> **Отрывок текста**
Парадигма Коуза
Фирмы-платформы извлекают социальную энергию, заблокированную в трансакциях обмена

О современной системе хозяйствования говорят и пишут как о социуме «взаимного доступа» к активам, «шеринга», «импактинвестирования», «общих ценностей» и т. п. Но главная ее черта в том, что она проектно-обусловлена, ее производительность предопределена качеством проработки совместных проектов и в первую очередь адекватностью лежащего в их основе образа проектного будущего. Это следует уже хотя бы из того, что взаиморасчеты участников проекта ведутся в долях от будущего совместного результата. Залог будущего в проектном соинвестировании заступает место имущественного залога.
За поворотом, в глубине
Лесного лога,
Готово будущее мне
Верней залога.
И здесь общественная наука, выброшенная было за борт социально-экономической практики под предлогом идеологической ангажированности, должна вернуться на капитанский мостик по парадному трапу. Чтобы возобновить связь настоящего с будущим, отозваться на запрос генсека Андропова, а для начала определить стоимостной эквивалент инвестиционного «импакта».
Но что это за наука? И где ее взять?
Я не внес ничего нового в высокую теорию. Мой вклад в экономическую науку состоял в том, что я настаивал на включении в анализ столь очевидных характеристик экономической системы, что они ускользали от внимания, подобно почтальону из рассказа Г. К. Честертона о патере Брауне «Человек-невидимка». Тем не менее, если эти характеристики все-таки включить в анализ, то, по моему убеждению, они приведут к полному изменению структуры экономической теории. Из Нобелевской лекции Рональда Коуза
1.

> **Задание 1**
Перескажите отрывок о парадигме Коуза в двух предложениях.
Записи никак не связаны с отрывком.

> **Выдержки из записей**
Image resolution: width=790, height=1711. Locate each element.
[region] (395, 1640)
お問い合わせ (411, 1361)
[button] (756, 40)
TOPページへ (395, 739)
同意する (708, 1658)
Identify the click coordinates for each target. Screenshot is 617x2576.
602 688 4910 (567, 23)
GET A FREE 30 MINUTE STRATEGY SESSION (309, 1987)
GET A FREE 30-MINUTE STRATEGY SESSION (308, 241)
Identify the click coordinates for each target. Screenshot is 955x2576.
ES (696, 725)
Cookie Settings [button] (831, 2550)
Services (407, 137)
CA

> **Задание 2**
Замените «Screenshot» на «Image» во всех записях, остальное оставьте без изменений.

> **Правильный ответ 1**
Главная черта современной системы хозяйствования в том, что она проектно-обусловлена: ее производительность зависит от качества проработки совместных проектов, а взаиморасчеты участников ведутся в долях от будущего совместного результата. Общественная наука должна вернуться в социально-экономическую практику, чтобы возобновить связь настоящего с будущим и определить стоимостной эквивалент инвестиционного «импакта».

> **Правильный ответ 2**
Image resolution: width=790, height=1711. Locate each element.
[region] (395, 1640)
お問い合わせ (411, 1361)
[button] (756, 40)
TOPページへ (395, 739)
同意する (708, 1658)
Identify the click coordinates for each target. Image is 617x2576.
602 688 4910 (567, 23)
GET A FREE 30 MINUTE STRATEGY SESSION (309, 1987)
GET A FREE 30-MINUTE STRATEGY SESSION (308, 241)
Identify the click coordinates for each target. Image is 955x2576.
ES (696, 725)
Cookie Settings [button] (831, 2550)
Services (407, 137)
CA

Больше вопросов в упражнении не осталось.